==== Texte fourni ====

Le camp de « Hery » s’est ouvertement rapproché d’eux. Mercredi 14 novembre, des responsables des deux parties se sont retrouvés dans le gymnase couvert d’Akorondrano, en bordure de la capitale, pour un meeting. À la tribune, de simples citoyens ont raconté les fraudes dont ils disent avoir été témoins.

Ravalomanana va déposer des « requêtes »

Cette semaine, le camp d’Andry Rajoelina a aussi dénoncé de nombreuses anomalies, mais a concentré sa critique sur le traitement informatique des résultats, pas sur le déroulement des opérations de vote. Les observateurs du candidat au siège de la Ceni se sont retirés mardi 13 novembre, dénonçant un manque de transparence et affirmant qu’il était « difficile de se fier aux résultats provisoires publiés par la CENI ». Samedi, le candidat arrivé en tête a tweeté : « Je soutiens la vraie démocratie et regrette que le traitement des résultats par la CENI n’ait pas été transparent. Cela ne nous empêchera [pas de gagner]. »

https://twitter.com/SE_Rajoelina/status/1063854538527002624

Quant aux équipes de Marc Ravalomanana, après avoir accusé la Ceni d’avoir touché de l’argent, elle ont annoncé qu’elles allaient engager des recours. « Nous allons déposer des requêtes auprès de la Haute Cour constitutionnelle. En attendant, nous nous engageons dans le deuxième tour avec espoir », a déclaré Rabenja Tsehenoarisoa, directeur de campagne de Marc Ravalomanana, à l’issue de la proclamation des résultats.

Tous les regards sont braqués sur les « sages », qui disposent de neuf jours pour proclamer les résultats définitifs

C’est la Haute Cour constitutionnelle qui traitera les contentieux électoraux. Tous les regards sont donc désormais braqués sur les « sages ». À partir d’aujourd’hui, ils disposent d’un délai de neuf jours pour proclamer les résultats définitifs. Leurs équipes ont commencé depuis samedi 10 novembre à vérifier, jour et nuit, l’ensemble des 24 582 procès-verbaux. S’ils confirment les chiffres provisoires de la Ceni, le second tour aura lieu le 19 décembre.

==== Bloc de données ====

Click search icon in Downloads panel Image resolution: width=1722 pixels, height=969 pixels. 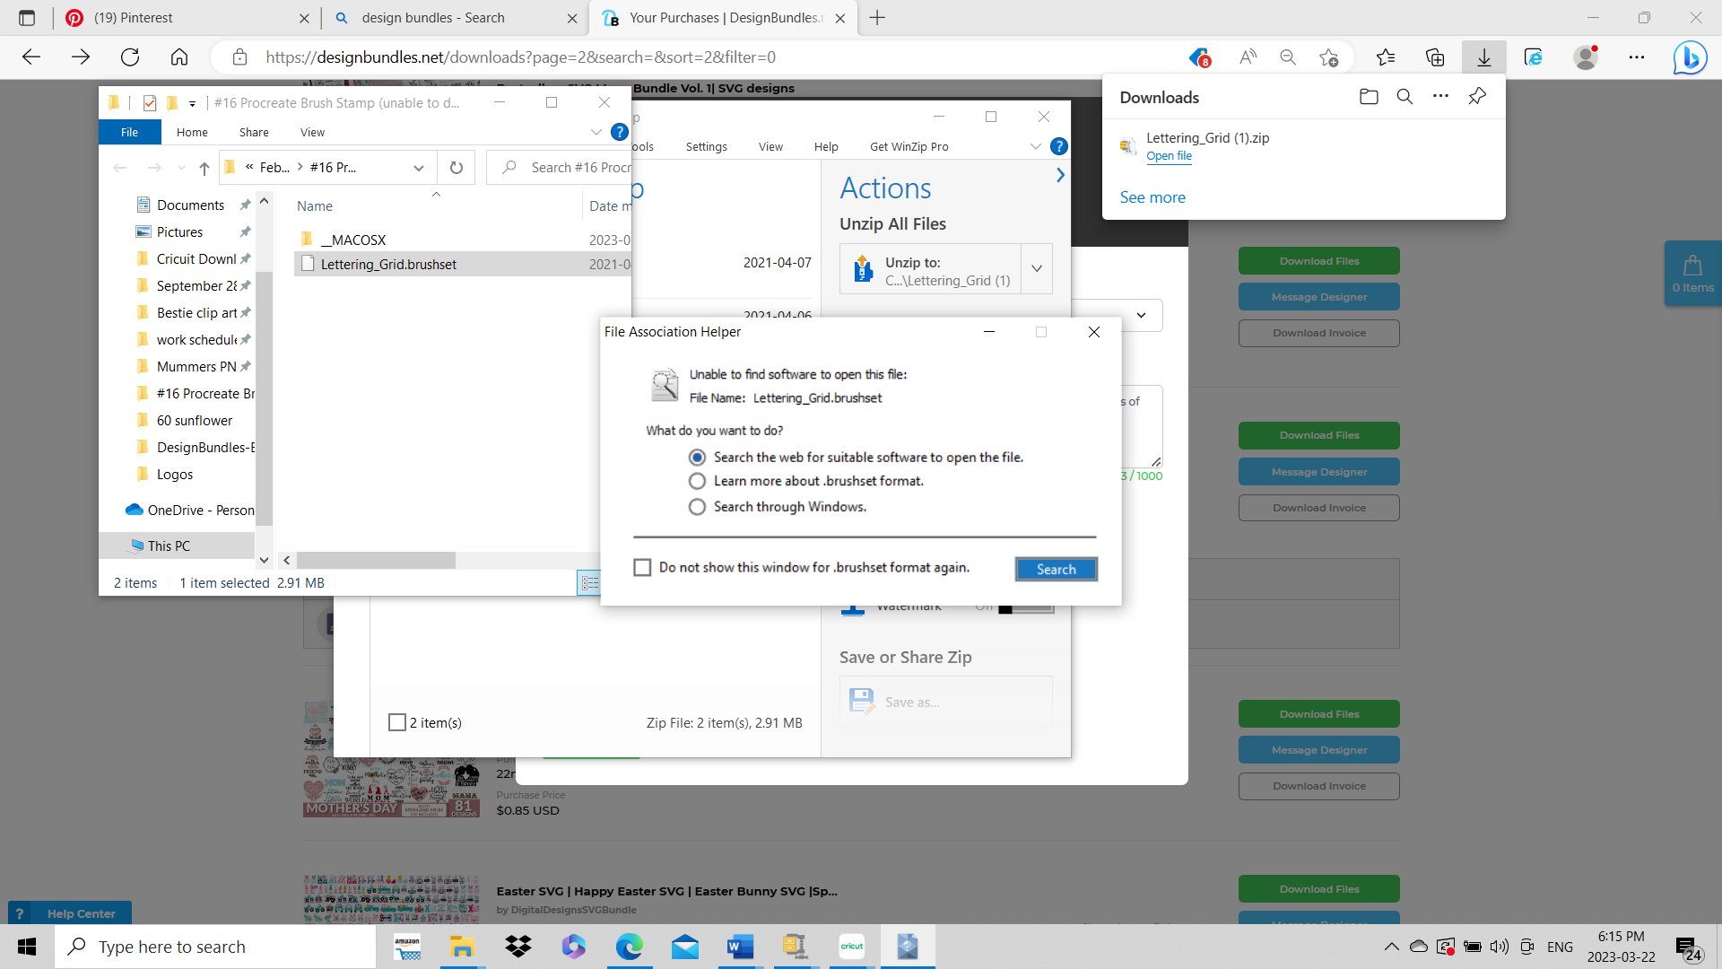(x=1405, y=97)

====

Complétez ce qui suit =>
1: Relevez dans le texte fourni toutes les dates qui comportent un jour du mois.
2: Recopiez le passage du texte fourni qui commence par « C’est la Haute » et se termine par « le 19 décembre. ».
Seul le texte sert de source, pas les lignes.

Réponses =>
1: mercredi 14 novembre ; mardi 13 novembre ; samedi 10 novembre ; 19 décembre

2:
C’est la Haute Cour constitutionnelle qui traitera les contentieux électoraux. Tous les regards sont donc désormais braqués sur les « sages ». À partir d’aujourd’hui, ils disposent d’un délai de neuf jours pour proclamer les résultats définitifs. Leurs équipes ont commencé depuis samedi 10 novembre à vérifier, jour et nuit, l’ensemble des 24 582 procès-verbaux. S’ils confirment les chiffres provisoires de la Ceni, le second tour aura lieu le 19 décembre.